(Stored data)
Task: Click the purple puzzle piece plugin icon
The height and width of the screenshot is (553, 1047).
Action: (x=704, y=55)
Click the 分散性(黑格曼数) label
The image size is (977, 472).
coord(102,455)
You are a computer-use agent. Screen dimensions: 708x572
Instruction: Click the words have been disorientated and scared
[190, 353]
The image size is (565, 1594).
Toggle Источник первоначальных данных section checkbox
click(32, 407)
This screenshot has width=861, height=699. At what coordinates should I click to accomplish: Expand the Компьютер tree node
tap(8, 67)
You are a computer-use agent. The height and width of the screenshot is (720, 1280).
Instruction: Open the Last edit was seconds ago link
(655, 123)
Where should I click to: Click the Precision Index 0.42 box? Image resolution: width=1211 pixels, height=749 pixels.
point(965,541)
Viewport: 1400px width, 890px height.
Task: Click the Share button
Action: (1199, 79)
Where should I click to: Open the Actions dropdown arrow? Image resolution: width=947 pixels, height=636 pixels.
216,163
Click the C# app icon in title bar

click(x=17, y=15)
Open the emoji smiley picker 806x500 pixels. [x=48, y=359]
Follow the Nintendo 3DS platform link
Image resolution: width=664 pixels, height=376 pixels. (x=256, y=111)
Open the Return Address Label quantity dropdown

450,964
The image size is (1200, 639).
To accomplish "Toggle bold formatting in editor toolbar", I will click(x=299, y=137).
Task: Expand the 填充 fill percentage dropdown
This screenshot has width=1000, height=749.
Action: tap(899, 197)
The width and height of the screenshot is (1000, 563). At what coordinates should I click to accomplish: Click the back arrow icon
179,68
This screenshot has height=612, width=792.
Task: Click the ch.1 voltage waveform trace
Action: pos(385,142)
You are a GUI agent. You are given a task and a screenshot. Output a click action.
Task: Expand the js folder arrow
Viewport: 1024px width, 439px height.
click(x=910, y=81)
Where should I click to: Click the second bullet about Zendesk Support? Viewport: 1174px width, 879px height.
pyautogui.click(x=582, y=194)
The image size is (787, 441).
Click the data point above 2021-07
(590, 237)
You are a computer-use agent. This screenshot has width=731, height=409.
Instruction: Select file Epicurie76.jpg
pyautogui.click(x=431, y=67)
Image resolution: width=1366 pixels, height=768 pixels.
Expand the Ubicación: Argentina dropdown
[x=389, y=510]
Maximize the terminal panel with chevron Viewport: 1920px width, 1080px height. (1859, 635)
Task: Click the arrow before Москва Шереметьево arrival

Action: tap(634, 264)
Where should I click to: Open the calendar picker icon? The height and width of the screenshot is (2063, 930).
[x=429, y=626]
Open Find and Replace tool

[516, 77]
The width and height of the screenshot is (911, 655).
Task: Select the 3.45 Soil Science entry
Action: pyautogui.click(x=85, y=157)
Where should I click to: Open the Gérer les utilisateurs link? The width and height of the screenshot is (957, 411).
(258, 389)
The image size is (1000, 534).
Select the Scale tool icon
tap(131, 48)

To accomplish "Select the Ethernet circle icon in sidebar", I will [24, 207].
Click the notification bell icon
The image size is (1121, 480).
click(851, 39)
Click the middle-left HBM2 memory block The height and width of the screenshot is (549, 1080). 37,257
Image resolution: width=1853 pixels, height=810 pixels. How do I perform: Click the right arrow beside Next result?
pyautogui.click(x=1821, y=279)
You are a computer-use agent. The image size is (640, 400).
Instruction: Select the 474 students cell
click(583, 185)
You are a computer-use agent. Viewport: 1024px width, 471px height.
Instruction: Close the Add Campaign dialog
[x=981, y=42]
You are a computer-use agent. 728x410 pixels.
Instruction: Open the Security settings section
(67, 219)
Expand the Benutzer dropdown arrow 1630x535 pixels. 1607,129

• [ACTION ITEM] Take every line above carrying "will" and return it.

• [RESPONSE TO THE EXERCISE]
To accomplish "Toggle bold formatting in editor toolbar", I will click(x=299, y=137).
To accomplish "Select the Ethernet circle icon in sidebar", I will [24, 207].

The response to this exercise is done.